References in the specification to “one implementation,” “an implementation,” “an example implementation,” etc., indicate that the implementation described may include a particular feature, structure, or characteristic, but every implementation may not necessarily include the particular feature, structure, or characteristic. Moreover, such phrases are not necessarily referring to the same implementation. Further, when a particular feature, structure, and/or characteristic is described in connection with an implementation, one skilled in the art would know to affect such feature, structure, and/or characteristic in connection with other implementations whether or not explicitly described.
For example, the figure(s) illustrating flow diagrams sometimes refer to the figure(s) illustrating block diagrams, and vice versa. Whether or not explicitly described, the alternative implementations discussed with reference to the figure(s) illustrating block diagrams also apply to the implementations discussed with reference to the figure(s) illustrating flow diagrams, and vice versa. At the same time, the scope of this description includes implementations, other than those discussed with reference to the block diagrams, for performing the flow diagrams, and vice versa.
Bracketed text and blocks with dashed borders (e.g., large dashes, small dashes, dot-dash, and dots) may be used herein to illustrate optional operations and/or structures that add additional features to some implementations. However, such notation should not be taken to mean that these are the only options or optional operations, and/or that blocks with solid borders are not optional in certain implementations.
The detailed description and claims may use the term “coupled,” along with its derivatives. “Coupled” is used to indicate that two or more elements, which may or may not be in direct physical or electrical contact with each other, co-operate or interact with each other.

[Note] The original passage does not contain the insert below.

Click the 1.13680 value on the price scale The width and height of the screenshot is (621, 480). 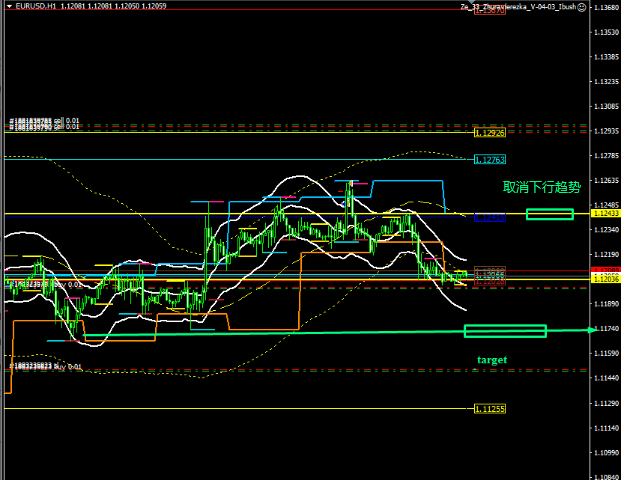pyautogui.click(x=605, y=8)
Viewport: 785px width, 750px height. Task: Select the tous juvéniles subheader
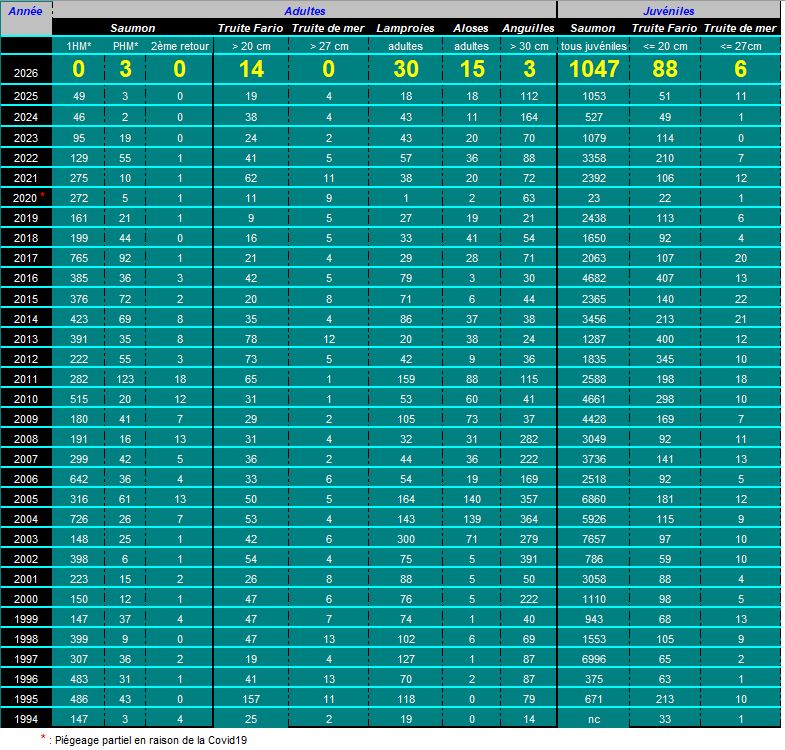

While the flow diagrams in the figures show a particular order of operations performed by certain implementations, such order is exemplary and not limiting (e.g., alternative implementations may perform the operations in a different order, combine certain operations, perform certain operations in parallel, overlap performance of certain operations such that they are partially in parallel, etc.).
While the above description includes several example implementations, the invention is not limited to the implementations described and can be practiced with modification and alteration within the spirit and scope of the appended claims. The description is thus illustrative instead of limiting.